(GIVEN EXERCISE A): In the patent extract on ITAG masks below, what is the smt_mask value in a quad-thread mode of operation?

begin SELECTED EXTRACT

The following are example masks, each associated with a different
multi-threaded mode of operation. For dual-threaded mode of
operation, the mask may be 010000000, where the thread identifiers
for the mode are 0 and 2 (00, and 10). For quad-threaded mode of
operation, the mask may be 011000000.
[0046] Applying the mask may include performing a bitwise AND
operation between the mask and the ITAG. In the example of FIG. 5,
the ITAG is, 110001111, the processor is in a quad thread mode of
operation, and the mask is 011000000. Performing a bitwise AND
operation between the mask and ITAG results in a bit string of
010000000. Bits 1,2 of the bit string represent a thread identifier
of 10, that is, a thread ID of 2.
[0047] Another bitwise operation that may be performed on an ITAG
is the incrementing of an ITAG. For purposes of explanation, the
following pseudo-VHDL (Very High Speed Integrated Circuit Hardware
Description Language):
TABLE-US-00001 itag_smt_mask(0 to 8) <= `0` & smt_mask(0 to
1) & "000000"; itag_plus1_raw(0 to 8) <= (itag_smt_mask(0 to
8) or itag_q(0 to 8)) + "000000001"; itag_plus1(0) <=
itag_plus1_raw(0); itag_plus1(1 to 2) <= ((itag_plus1_raw(1 to
2) and not smt_mask(0 to 1)) or (itag_q(1 to 2) and smt_mask(0 to
1))); itag_plus1(3 to 8) <= itag_plus1_raw(3 to 8);
[0048] In the above pseudo-VHDL, that `itag_smt_mask` is nine bits
in length and is assigned the value of: 0 concatenated with an
smt_mask of two bits followed by six zeros. As mentioned above, in
a single thread mode of operation, the smt_mask is 00, in a dual
thread mode of operation, the smt_mask is 10, and in a quad-thread
mode the smt_mask is 11. As an example, in a dual thread mode of
operation, the itag_smt_mask is 010000000.
[0049] The pseudo-VHDL also includes itag_plus1_raw which is nine
bits in length and assigned the value of: one plus the value of a
bitwise OR of the itag_smt_mask and itag_q, where itag_q is the
present value of the ITAG, prior to incrementing the ITAG. The
itag_q is nine bits in length, where the first bit is a wrap bit,
the second and third bits are the thread identifier if the
processor is configured in a multi-thread mode of operation, and
the remaining bits are the present index value. Consider, for
example, that the itag_q is 010110100 and the processor is
configured in a dual-thread mode of operation. In this example, the
wrap bit is 0, the thread identifier is a binary 10 (two in
decimal), and the index portion represents a decimal value of 52
(binary value of 110100). The bitwise or operation of the itag_q
and itag_smt_mask (which in a dual thread is 010000000) results in
a bit string of 010110100. Adding one to the bit string results in
a value of 010110101. That is, the itag_plus1_raw bit string is
010110101.

end SELECTED EXTRACT

(GIVEN EXERCISE B): From the records below, quote the lines from the one containing "Toggle the CUDA" up to and including the one containing "Looking at the screenshot, I should point(169,84).".

begin INPUT DATA

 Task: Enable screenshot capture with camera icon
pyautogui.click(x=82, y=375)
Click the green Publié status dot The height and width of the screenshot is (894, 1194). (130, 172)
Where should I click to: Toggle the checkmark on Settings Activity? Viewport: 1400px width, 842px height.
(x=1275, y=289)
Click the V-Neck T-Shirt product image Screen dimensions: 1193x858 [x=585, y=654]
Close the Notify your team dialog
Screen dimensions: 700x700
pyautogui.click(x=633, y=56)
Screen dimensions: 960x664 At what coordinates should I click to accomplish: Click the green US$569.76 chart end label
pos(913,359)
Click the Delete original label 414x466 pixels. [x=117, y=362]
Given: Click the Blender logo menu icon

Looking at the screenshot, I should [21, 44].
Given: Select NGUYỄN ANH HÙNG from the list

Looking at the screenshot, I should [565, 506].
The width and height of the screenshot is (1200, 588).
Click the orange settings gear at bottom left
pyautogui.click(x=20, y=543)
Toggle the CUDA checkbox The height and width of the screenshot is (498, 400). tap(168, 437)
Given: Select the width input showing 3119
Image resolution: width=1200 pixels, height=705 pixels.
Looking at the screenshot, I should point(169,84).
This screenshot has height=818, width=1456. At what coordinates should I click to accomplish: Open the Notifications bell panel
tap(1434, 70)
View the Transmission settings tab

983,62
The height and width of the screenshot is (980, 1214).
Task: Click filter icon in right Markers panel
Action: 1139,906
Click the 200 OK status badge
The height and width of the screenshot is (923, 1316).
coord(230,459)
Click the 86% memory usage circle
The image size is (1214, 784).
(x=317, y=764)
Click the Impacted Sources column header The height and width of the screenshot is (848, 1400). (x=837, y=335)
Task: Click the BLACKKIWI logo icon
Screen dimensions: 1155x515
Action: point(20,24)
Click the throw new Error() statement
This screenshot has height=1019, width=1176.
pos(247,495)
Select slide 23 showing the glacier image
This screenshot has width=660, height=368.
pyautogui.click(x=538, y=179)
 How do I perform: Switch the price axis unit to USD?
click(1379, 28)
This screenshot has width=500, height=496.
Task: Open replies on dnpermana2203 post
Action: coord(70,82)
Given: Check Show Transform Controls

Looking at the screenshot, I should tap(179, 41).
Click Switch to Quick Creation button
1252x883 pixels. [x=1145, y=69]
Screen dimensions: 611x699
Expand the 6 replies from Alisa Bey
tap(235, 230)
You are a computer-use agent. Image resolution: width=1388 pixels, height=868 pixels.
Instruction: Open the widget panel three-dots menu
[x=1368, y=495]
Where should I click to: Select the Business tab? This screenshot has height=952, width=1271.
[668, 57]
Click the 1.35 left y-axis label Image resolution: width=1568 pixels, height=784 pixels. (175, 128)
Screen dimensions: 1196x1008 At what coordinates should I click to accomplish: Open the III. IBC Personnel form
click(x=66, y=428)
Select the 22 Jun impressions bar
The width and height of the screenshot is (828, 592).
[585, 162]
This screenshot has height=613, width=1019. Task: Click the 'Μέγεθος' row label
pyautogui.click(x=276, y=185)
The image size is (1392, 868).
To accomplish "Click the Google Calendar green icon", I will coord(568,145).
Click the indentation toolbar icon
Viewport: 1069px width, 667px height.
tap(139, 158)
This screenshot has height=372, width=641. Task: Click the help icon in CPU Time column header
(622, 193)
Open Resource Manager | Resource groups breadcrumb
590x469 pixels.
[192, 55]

end INPUT DATA

(FULL OUTPUT A): 11

(FULL OUTPUT B):
Toggle the CUDA checkbox The height and width of the screenshot is (498, 400). tap(168, 437)
Given: Select the width input showing 3119
Image resolution: width=1200 pixels, height=705 pixels.
Looking at the screenshot, I should point(169,84).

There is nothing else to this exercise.